Is it possible to know which is the most viable cluster, 2 clusters or 5 clusters? If so, could you explain me better how I can know.

Thank you so much!

Best Regards.

library(rdist)
library(geosphere)
library(fpc)


df<-structure(list(Industries = c(1,2,3,4,5,6), 
                   Latitude = c(-23.8, -23.8, -23.9, -23.7, -23.7,-23.7), 
                   Longitude = c(-49.5, -49.6, -49.7, -49.8, -49.6,-49.9), 
                   Waste = c(526, 350, 526, 469, 534, 346)), class = "data.frame", row.names = c(NA, -6L))

df1<-df

#clusters
coordinates<-df[c("Latitude","Longitude")]
d<-as.dist(distm(coordinates[,2:1]))
fit.average<-hclust(d,method="average") 

clusters<-cutree(fit.average, k=2) 
df$cluster <- clusters 

clusters1<-cutree(fit.average, k=5) 
df1$cluster <- clusters1

cluster.stats(d,df$cluster,df1$cluster)

> cluster.stats(d,df$cluster,df1$cluster)

$n
[1] 6

$cluster.number
[1] 2

$cluster.size
[1] 4 2

$min.cluster.size
[1] 2

$noisen
[1] 0

$diameter
[1] 24382.84 10198.63

$average.distance
[1] 16490.01 10198.63

$median.distance
[1] 15050.60 10198.63

$separation
[1] 20397.25 20397.25

$average.toother
[1] 29499.05 29499.05

$separation.matrix
         [,1]     [,2]
[1,]     0.00 20397.25
[2,] 20397.25     0.00

$ave.between.matrix
         [,1]     [,2]
[1,]     0.00 29499.05
[2,] 29499.05     0.00

$average.between
[1] 29499.05

$average.within
[1] 14392.88

$n.between
[1] 8

$n.within
[1] 7

$max.diameter
[1] 24382.84

$min.separation
[1] 20397.25

$within.cluster.ss
[1] 504967651

$clus.avg.silwidths
        1         2 
0.4268101 0.6465108 

$avg.silwidth
[1] 0.5000437

$g2
NULL

$g3
NULL

$pearsongamma
[1] 0.7547454

$dunn
[1] 0.8365412

$dunn2
[1] 1.788904

$entropy
[1] 0.6365142

$wb.ratio
[1] 0.4879101

$ch
[1] 8.157505

$cwidegap
[1] 15048.01 10198.63

$widestgap
[1] 15048.01

$sindex
[1] 20397.25

$corrected.rand
[1] 0.1509434

$vi
[1] 0.9241962
JVieira
  • 111
  • 3
  • external clustering criteria you are using cannot help you choose the best number of clusters unless one of the two partitions is ground truth.

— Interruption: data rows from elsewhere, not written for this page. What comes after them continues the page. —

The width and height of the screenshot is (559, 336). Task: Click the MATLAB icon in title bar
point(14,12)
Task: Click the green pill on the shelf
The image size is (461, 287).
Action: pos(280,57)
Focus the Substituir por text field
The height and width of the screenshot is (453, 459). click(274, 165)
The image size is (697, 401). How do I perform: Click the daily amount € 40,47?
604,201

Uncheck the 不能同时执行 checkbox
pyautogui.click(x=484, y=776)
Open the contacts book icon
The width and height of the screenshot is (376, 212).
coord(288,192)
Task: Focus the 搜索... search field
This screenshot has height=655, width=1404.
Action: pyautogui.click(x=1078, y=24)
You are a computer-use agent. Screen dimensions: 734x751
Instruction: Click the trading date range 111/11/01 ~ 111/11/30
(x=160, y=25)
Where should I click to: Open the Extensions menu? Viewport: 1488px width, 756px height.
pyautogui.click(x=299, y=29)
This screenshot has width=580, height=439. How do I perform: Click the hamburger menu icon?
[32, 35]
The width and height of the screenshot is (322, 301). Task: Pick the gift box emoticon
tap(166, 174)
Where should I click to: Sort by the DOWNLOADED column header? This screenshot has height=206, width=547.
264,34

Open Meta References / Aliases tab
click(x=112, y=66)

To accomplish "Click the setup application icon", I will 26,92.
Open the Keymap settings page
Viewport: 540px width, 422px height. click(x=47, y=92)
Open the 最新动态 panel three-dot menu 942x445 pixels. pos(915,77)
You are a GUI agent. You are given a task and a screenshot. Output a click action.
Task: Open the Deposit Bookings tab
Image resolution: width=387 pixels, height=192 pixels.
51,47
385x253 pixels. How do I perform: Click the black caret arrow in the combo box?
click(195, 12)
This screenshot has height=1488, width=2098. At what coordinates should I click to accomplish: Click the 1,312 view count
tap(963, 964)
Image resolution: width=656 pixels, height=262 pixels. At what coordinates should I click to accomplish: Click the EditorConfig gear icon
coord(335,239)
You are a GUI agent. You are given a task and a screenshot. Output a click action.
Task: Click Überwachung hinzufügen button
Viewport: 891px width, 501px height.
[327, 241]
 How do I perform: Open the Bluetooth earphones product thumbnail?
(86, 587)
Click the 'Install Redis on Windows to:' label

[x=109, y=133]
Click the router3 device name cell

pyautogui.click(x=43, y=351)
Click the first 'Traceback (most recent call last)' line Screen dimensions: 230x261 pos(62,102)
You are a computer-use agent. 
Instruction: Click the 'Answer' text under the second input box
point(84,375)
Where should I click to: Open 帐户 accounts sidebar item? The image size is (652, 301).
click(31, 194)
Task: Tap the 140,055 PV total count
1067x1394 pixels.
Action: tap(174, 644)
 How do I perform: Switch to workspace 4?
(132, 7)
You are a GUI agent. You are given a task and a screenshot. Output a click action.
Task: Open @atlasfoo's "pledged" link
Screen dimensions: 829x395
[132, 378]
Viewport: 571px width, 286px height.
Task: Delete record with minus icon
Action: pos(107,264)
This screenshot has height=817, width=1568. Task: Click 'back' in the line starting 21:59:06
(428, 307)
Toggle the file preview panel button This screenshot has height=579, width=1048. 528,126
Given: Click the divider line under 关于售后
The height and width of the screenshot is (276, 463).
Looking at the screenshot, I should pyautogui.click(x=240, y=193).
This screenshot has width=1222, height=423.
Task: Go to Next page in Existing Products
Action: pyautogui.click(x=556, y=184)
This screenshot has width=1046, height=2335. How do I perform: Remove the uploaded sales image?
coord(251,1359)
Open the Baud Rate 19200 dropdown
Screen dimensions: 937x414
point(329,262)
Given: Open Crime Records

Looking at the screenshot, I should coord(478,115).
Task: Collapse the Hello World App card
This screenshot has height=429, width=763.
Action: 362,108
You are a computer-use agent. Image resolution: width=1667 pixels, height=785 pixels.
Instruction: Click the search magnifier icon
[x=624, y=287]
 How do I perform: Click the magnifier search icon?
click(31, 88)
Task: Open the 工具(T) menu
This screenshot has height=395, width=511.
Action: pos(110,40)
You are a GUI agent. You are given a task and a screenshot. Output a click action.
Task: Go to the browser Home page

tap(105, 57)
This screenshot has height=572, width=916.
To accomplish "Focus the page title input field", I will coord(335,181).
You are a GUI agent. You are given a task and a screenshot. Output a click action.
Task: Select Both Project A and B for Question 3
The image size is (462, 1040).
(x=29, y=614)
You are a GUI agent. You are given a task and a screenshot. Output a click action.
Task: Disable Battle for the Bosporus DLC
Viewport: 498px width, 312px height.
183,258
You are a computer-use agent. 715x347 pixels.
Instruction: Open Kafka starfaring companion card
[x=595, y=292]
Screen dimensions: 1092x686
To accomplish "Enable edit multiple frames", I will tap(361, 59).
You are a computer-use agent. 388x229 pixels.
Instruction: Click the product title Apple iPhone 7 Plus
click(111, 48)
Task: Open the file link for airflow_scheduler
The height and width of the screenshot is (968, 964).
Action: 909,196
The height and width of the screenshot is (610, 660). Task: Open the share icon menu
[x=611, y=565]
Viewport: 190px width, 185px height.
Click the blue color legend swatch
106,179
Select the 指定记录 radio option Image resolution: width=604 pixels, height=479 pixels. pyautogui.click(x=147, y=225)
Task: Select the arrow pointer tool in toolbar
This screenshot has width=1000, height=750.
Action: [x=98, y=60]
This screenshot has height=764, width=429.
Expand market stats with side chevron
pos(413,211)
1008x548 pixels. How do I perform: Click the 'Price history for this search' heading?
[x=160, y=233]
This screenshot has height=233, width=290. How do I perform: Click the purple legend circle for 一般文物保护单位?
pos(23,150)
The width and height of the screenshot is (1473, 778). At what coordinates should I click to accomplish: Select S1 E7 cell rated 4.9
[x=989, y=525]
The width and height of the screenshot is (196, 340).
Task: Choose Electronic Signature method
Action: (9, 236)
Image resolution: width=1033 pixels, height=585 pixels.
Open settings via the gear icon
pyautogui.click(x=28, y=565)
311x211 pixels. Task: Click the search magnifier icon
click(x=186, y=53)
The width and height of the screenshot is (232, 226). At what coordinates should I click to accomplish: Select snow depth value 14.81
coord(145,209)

You should therefore rely on internal clustering criteria instead. – ttnphns Dec 11 '20 at 14:43
  • https://stats.stackexchange.com/a/358937/3277 – ttnphns Dec 11 '20 at 14:44
  • Thanks for the reply. I saw that you mentioned some criteria, but is it necessary to do all of them to find the ideal cluster number? I know there may be a discrepancy if you want to see the ideal cluster number for a cluster that used k-means and another that used hierarchical clustering. But in this case, it's just hierarchical clustering. Thank you again. – JVieira Dec 11 '20 at 16:48

0 Answers0